Europe’s birthplace?

What is certain is that the emphasis must lie on the links between Europe and the Mediterranean. Thierry Fabre, programme director at MuCEM, has pleaded for no front lines to be drawn between a northern and southern Europe: the vision of a “Latin Empire”, which philosopher Giorgio Agamben recently tossed into the debate, was mostly taken by the north as a declaration of war. According to Fabre, Europe has a natural orientation towards the Mediterranean, which, however, has become historically fossilised after Goethe, Napoleon’s Egypt campaign, and the fashion of Orientalism. Fabre detests the “blahblah about the Mediterranean”, the talk of the “cradle of civilization”. The revival of that orientation was not something directed against the north, but has much to do with the self-assertion of a too-often disregarded peculiarity. For Fabre, the Mediterranean is a “narrative identity” of shared stories and mental images that remains very powerful – he knows of no such narrative around the Atlantic, the Baltic, or even the Caribbean Sea.

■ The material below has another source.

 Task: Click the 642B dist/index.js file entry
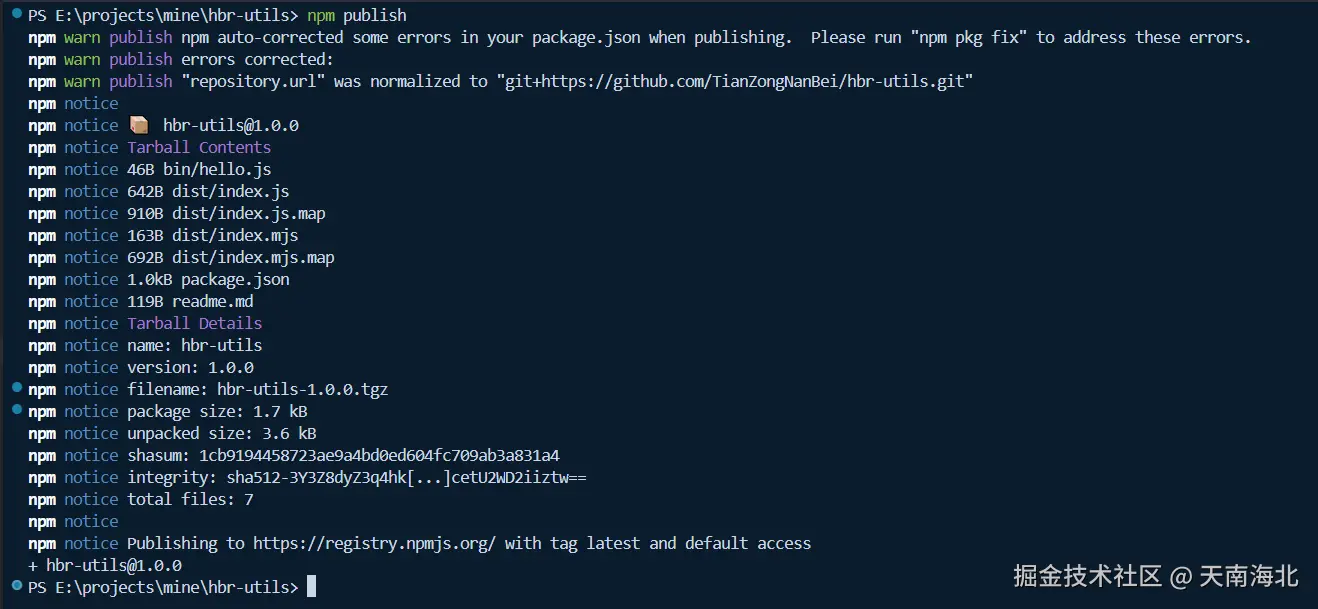(x=208, y=191)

The democratic awakening in the countries of North Africa, with the political instability that comes with it, confirms for Fabre that the wind is blowing once again from the south. From the first Mediterranean dreams of the early Socialists, among them Saint-Simon, to Nietzsche’s enthusiasm for Bizet’s Carmen and Picasso’s sun worship, it is claimed that in the MuCEM, with somewhat arbitrary selections, a new cultural horizon has opened on the southern border of Europe, whose distance must now be closed and politically consolidated. The MuCEM’s contribution will depend on how far it can jump beyond the shadow of its vaguely defined purpose. The 350,000 visitors who have passed through its corridors since its opening are an unexpected success, but not an argument. Marseille and its museum do however have the possibility of a future astride a crucial fault line in Europe ahead of them, but they are not the only ones with a say.